Quick! Name the country we turn into a parking lot the next time al-Qaida's network pulls off a 9/11. If your knee jerks toward Pakistan instead of Iran, your instincts are sound because conditions are falling into place for that scary scenario to unfold.
No, we won't be toppling a regime - much less nation building - anytime soon in a country of 170 million Muslims (eight times the size of Iraq). But the United States could readily find itself unleashing the "gravest possible consequences" (remember that spooky Cold War phrase?) inside Pakistan's borders - specifically the federally administered tribal areas that border Afghanistan.
This swath of remote mountain ranges has never been effectively governed by distant Islamabad, but it's where the Taliban have - according to The New York Times - recently set up a virtual mini-state. The tribal areas are also where most terrorism experts believe Osama bin Laden and al-Qaida's senior leaders operate openly in secure sanctuary.

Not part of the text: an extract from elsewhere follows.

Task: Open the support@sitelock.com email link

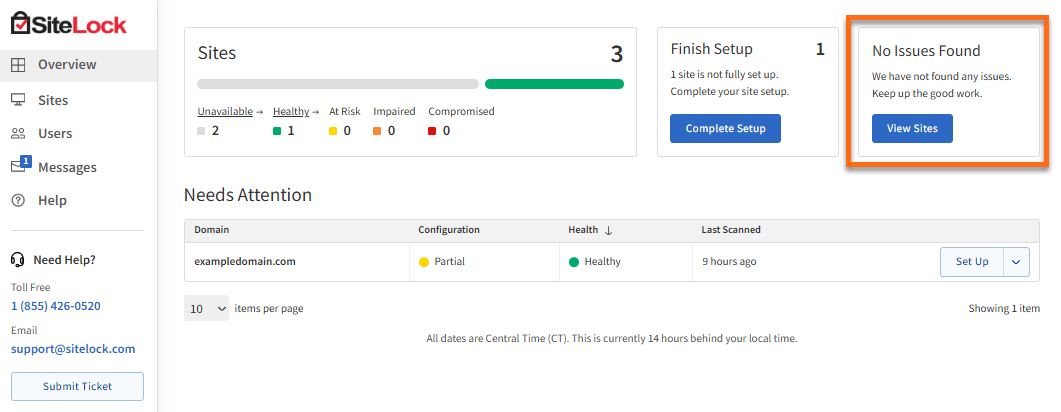Action: 73,349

This mini-state grew out of a series of peace deals that Pakistan's government felt it had no choice but to offer to thousands of Taliban fighters who've taken up permanent residence in the tribal areas since fleeing Afghanistan. The accords offered the warriors respite from the Pakistani military in exchange for a cessation of cross-border attacks into Afghanistan.

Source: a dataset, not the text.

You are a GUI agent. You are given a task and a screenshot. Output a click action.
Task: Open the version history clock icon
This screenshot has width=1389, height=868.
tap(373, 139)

But the net result has been even more frequent incursions, plus the Taliban have used brutal terrorist tactics to subdue any opposition from the indigenous tribes, executing dozens of local leaders who dared stand up to them.
Worse, as the Taliban's grip grows stronger, the mini-state becomes a regional magnet for jihadists eager to get a crack at the 40,000 American and NATO troops operating next door. That means Afghanistan gets far bloodier in 2007, just as Iraq's civil war hits its stride.

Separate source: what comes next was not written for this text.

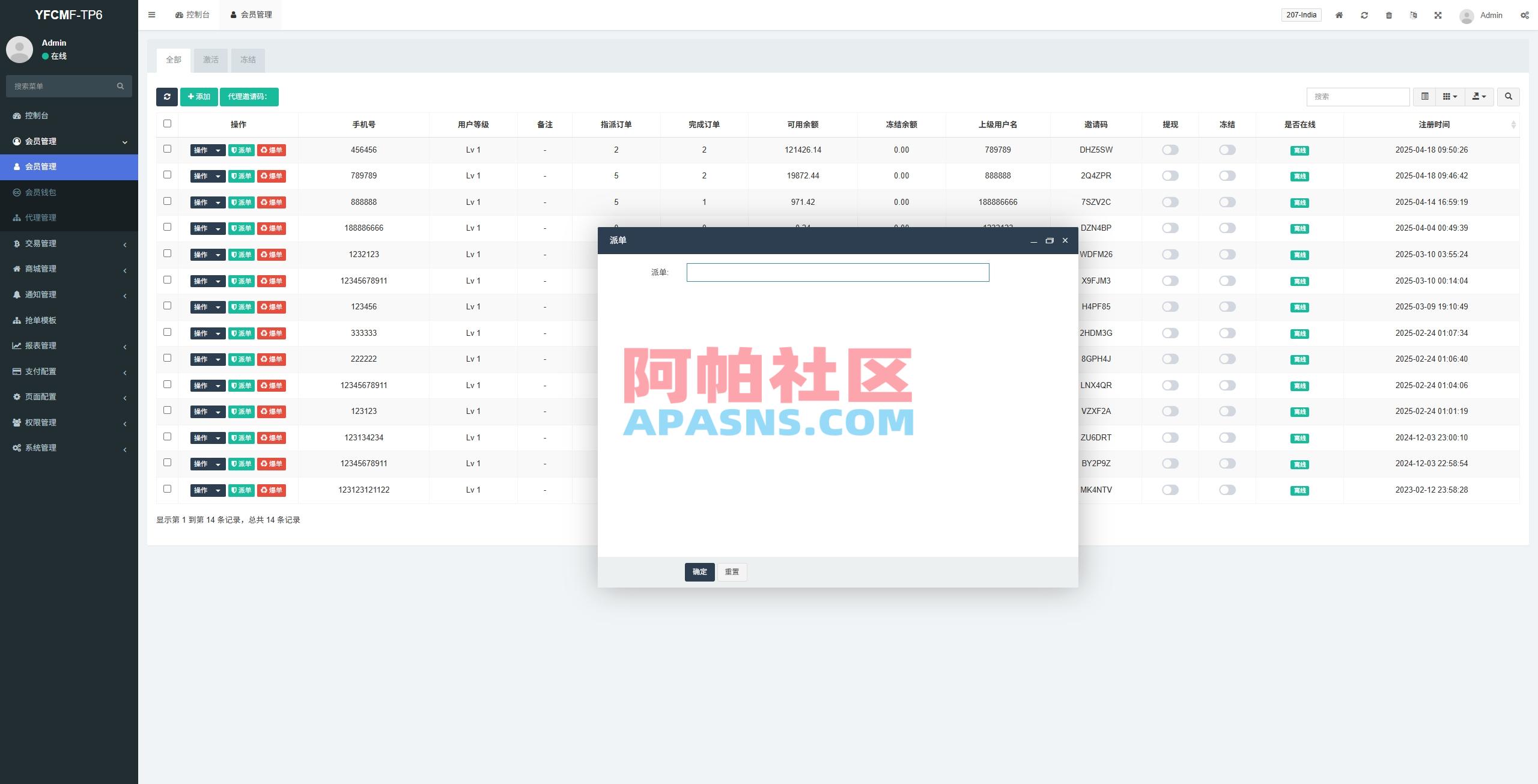Enable 提现 toggle for user 456456
Image resolution: width=1538 pixels, height=784 pixels.
pos(1169,150)
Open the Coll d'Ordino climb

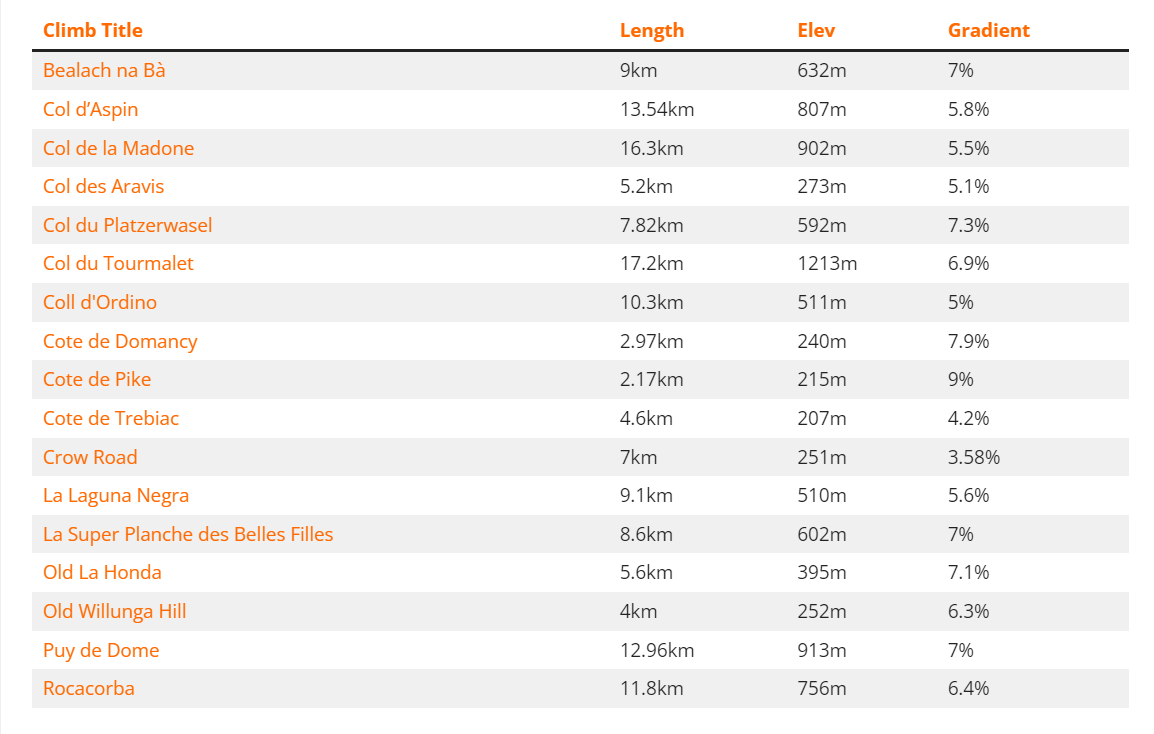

Here's the scary scenario: We pull back our troops from combat in Iraq, which means we let the sectarian violence run to its logical conclusion. The downside? Lots of ethnic cleansing forces a de facto partitioning of that fake state. The upside? Iraq stops serving as the central front in the long war on radical extremism because: (a) foreign fighters are driven out by the locals and (b) American military personnel are increasingly off-shored on naval vessels.
Then imagine rising domestic pressure here for a similar pullback in Afghanistan. At that point, we've granted the global jihadist movement the same truce that Pakistan offered the Taliban. Naturally, the Taliban would interpret that standoff as a sign of weakness and eventually its embedded ally, al-Qaida, resumes plotting offensive actions against the American homeland.
This scenario would come close to restoring the pre-9/11 status quo between America and radical Islam, swapping out Iraq for Iran as the Persian Gulf rogue slated for containment. Like the apartment superintendent who sprays for cockroaches in one unit, only to see them migrate to the next apartment over, President Bush's multiyear war on terror would end up feeling like a very expensive stalemate.
Now imagine some al-Qaida affiliate lights off a nuclear device inside the United States. While our intelligence agencies can't quite pin down Tehran as the ultimate source (or North Korea, for that matter), we're once again burying thousands of corpses in some major American city. Meanwhile, Osama bin Laden publicly praises Allah from his lair in northwest Pakistan.
Then think about what a sitting U.S. president feels compelled to do next.
Americans, madder than hell, want al-Qaida to know that we're just not going to take it anymore. But they're also convinced that invading large Muslim states get us nothing but thousands more casualties and radicalized regimes.
With John McCain or Rudy Giuliani, the tough-guy approach would be clear: Going nuclear gets you nuclear in return. But don't assume it would be any different for Hillary Clinton as she reaches for Margaret Thatcher's mantle or Barack Obama as he stretches for his own JFK-like mystique.
Let me remind you that America's the only government in human history to employ nuclear weapons against an enemy state, and with the Taliban back in the mini-state-sponsoring saddle, a politically correct target now exists.
I neither advocate this possible response nor condemn it. I just think it's essential we know what path we're on in this long war because, under the right conditions, nothing remains unthinkable.